Questions to answer:
1. Translate this sentence from the piece on J. Scott Smart into Spanish: "His deep bass voice easily conveyed girth in a medium devoid of visual clues, and his personable performances humanized his hard boiled character’s demeanor."
2. Resume the piece on J. Scott Smart, picking up right after its final sentence about his many radio roles.

To radio audiences of the late 1940s, J. Scott Smart – tipping the scales at 270 lbs – was the personification of his character, private detective Brad Runyon aka `The Fat Man’.
His deep bass voice easily conveyed girth in a medium devoid of visual clues, and his personable performances humanized his hard boiled character’s demeanor.
Based, at least loosely, on a Dashiel Hammett character (`The Man’, from Continental Op), Runyon broke ranks with traditional hard-boiled P.I.s of the 1940s who were nearly always portrayed as lean, mean, and as often as not, as sporting a pencil thin mustache.
Although his radio show predated my arrival mid-way through the Baby Boom, I remember my parents talking about The Fat Man, and it’s famous introduction by the narrator, when I was growing up.
There he goes into that drugstore … he's stepping on the scale.
Weight? … two hundred thirty-seven pounds ... fortune - DANGER!
Whooooooo is it? The Fat Mannnnn ….
Although not exactly a big star (weight aside, of course), Jack Smart appeared on Broadway (A Bell of Adano, Separate Rooms) in the 1940s, in movies (albeit often uncredited or in small roles) most famously as The Fat Man.
During the 1930s and 1940s he appeared in so many radio shows he was called `The Lon Chaney of Radio’, including as a regular on all of the incarnations of The Fred Allen Show (Mighty Allen Art Players and Allen's Alley), and documentary series The March of Time.

Listed records:
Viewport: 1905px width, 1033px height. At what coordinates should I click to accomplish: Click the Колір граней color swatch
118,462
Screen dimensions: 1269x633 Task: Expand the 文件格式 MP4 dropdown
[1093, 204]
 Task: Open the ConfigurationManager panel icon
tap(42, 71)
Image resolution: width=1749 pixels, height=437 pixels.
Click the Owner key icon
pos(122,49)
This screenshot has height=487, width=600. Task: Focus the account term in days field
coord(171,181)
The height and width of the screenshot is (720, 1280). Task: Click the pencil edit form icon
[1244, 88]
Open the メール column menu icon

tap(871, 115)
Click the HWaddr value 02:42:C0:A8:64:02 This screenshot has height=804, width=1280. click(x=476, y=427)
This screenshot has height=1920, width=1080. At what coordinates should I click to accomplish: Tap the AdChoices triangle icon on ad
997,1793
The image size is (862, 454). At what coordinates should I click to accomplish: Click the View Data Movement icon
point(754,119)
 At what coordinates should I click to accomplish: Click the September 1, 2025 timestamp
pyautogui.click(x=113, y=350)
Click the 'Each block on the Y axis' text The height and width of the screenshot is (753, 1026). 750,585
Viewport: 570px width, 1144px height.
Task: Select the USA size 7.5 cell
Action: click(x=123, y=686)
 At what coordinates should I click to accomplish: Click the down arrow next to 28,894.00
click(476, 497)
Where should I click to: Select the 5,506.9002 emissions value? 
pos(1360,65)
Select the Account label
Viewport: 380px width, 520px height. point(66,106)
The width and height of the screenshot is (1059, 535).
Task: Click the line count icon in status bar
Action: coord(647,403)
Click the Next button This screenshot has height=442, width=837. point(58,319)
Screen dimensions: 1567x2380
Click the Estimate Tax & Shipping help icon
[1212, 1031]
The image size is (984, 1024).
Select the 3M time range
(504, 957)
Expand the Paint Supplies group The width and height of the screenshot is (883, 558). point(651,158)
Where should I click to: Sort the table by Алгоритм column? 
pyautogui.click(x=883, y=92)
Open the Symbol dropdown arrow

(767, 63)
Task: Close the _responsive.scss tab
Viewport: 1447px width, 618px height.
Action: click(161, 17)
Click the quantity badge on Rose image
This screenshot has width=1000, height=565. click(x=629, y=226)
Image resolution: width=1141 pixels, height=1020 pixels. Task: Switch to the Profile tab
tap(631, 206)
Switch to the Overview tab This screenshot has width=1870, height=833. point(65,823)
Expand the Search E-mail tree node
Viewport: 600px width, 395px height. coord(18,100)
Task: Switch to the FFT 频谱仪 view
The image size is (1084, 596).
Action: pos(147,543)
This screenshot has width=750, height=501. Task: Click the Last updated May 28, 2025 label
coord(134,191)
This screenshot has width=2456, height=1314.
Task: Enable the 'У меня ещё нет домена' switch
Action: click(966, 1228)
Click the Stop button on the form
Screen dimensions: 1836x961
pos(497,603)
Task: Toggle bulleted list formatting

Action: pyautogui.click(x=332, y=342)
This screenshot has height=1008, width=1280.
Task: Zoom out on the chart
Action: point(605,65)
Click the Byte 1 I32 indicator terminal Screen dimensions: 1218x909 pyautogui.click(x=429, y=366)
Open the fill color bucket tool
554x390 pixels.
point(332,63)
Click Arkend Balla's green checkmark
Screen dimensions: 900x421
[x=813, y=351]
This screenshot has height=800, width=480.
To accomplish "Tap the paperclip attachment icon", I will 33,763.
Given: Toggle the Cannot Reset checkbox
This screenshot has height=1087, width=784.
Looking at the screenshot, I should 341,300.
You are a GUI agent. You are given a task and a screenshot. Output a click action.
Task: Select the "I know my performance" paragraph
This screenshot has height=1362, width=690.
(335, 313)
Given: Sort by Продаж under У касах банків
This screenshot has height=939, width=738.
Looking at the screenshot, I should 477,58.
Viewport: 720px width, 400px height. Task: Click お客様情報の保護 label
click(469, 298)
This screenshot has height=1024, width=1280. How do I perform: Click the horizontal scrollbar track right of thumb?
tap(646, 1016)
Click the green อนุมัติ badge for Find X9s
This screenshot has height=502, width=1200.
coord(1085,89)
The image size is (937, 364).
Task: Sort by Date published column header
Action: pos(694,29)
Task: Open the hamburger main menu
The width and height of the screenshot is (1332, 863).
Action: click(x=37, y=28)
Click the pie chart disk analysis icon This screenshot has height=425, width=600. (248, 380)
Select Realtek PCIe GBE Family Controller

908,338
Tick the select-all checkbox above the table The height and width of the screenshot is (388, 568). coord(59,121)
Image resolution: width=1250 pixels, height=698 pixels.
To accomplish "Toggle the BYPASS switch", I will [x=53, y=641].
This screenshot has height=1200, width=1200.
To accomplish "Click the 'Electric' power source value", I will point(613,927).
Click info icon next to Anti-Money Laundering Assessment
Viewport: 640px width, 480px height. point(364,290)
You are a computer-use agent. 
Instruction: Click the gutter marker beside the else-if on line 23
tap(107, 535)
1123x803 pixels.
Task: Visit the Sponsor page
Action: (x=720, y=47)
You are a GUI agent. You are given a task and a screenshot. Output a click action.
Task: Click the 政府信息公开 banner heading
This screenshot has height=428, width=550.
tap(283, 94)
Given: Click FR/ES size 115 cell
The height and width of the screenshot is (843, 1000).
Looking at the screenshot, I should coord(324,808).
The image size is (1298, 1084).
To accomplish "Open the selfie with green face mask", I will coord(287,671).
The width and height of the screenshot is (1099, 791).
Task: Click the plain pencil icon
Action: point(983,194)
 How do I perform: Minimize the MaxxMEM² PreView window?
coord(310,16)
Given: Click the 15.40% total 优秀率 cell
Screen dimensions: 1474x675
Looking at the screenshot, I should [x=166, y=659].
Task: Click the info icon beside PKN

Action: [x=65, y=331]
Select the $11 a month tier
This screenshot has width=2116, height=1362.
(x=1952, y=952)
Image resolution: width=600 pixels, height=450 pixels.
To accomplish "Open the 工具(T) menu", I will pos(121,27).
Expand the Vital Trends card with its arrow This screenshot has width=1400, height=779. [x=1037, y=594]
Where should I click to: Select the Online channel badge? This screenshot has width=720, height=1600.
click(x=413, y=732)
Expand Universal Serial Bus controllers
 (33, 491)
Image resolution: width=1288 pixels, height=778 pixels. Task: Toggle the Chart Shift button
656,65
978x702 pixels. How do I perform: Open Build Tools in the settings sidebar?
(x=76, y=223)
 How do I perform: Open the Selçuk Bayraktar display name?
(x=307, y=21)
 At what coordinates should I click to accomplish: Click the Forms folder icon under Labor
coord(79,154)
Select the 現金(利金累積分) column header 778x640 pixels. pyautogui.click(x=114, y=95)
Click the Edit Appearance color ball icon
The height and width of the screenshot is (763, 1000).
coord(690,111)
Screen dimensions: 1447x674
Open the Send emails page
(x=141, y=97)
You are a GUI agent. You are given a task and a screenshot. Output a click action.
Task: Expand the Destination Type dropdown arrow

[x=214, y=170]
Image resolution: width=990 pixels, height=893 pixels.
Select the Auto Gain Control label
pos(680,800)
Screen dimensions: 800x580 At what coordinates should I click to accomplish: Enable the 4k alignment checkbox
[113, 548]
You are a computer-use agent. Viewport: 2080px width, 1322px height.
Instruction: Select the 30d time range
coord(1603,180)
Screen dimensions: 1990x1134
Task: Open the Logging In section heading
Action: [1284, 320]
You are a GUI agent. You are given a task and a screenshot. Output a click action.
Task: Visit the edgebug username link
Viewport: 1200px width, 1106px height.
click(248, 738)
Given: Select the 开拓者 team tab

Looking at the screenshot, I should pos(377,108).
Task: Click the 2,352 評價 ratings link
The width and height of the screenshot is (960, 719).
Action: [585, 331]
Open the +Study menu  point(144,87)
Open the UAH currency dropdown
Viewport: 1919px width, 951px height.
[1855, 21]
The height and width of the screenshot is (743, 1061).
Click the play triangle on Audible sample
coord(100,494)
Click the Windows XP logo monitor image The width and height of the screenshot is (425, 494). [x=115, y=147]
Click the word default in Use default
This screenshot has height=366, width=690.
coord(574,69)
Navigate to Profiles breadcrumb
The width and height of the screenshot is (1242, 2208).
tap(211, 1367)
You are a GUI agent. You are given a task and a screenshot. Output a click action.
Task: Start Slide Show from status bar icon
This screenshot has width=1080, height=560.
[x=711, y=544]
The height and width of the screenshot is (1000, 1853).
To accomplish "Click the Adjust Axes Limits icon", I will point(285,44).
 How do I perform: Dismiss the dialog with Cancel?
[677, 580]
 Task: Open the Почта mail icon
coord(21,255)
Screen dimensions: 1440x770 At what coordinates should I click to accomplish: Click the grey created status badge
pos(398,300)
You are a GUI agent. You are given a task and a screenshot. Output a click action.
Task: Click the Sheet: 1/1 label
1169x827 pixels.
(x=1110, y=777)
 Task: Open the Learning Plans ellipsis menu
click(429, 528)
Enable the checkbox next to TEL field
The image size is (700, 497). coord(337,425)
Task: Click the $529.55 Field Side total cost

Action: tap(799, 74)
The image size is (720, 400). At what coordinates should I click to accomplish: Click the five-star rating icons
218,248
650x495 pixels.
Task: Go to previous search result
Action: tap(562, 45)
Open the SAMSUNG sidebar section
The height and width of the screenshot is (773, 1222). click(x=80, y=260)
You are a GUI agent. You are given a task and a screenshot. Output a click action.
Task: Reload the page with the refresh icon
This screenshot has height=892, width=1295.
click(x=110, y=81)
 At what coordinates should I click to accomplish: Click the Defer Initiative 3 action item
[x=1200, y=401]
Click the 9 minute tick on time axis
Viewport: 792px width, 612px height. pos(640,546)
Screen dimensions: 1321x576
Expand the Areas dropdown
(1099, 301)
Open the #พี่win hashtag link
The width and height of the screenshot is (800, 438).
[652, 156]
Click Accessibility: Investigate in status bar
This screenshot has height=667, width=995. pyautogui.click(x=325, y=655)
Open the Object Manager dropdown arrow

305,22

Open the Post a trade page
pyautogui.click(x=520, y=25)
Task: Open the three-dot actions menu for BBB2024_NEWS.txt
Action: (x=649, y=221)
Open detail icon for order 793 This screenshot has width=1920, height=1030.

Task-by-task results:
1. Su profunda voz de bajo transmitía con facilidad la corpulencia en un medio carente de pistas visuales, y sus interpretaciones afables humanizaban el porte de su duro personaje.

2.
In 1951, after playing the detective role for five years on the radio, Smart was tagged to play Brad Runyon on the big screen, along with a cast of rising stars; Julie London, Jayne Meadows, and an impossibly young Rock Hudson.
This should have been the pinnacle of Smart’s success, and was hoped to launch a series of movies (ala The `Thin Man’ another Hammett creation), but it was not to be.
After the movie was in the can, but before it was released, Hammett (who in actuality did little but collect royalty checks off the radio show – he reportedly never even listened) was caught up in the House Un-American Activities Committee investigation when he refused to give up names of other activists.
He was jailed briefly, but like so many others, ended up blacklisted in Hollywood.
Shows that were associated with him, like Sam Spade, and The Fat Man, despite their popularity - suddenly found sponsors unwilling to lend their names to his works.
Which probably explains why the only filmed version of The Fat Man has slipped into the Public Domain, and is available on The Internet Archive.
Although obviously not a high-budget movie, this film is surprisingly enjoyable, made even doubly so by the early screen appearances of Hudson, Meadows, and London and a nice comic turn by Marvin Kaplan.
Episodes from the 6 year radio run of The Fat Man are, sadly, in short supply. There are but 7 episodes from the American Series available on the Internet Archive.
J Scott Smart would play the role of `Top Guy’ on TV for one season in 1951, with Ross `Wild Wild West’ Martin as a costar. He returned to the stage in an ill fated production of Waiting For Godot in 1955, after which he retired from acting.
J. Scott Smart spent his remaining years as a productive artist, producing well received paintings, collages and sculptures.
Smart died in 1960 of pancreatic cancer.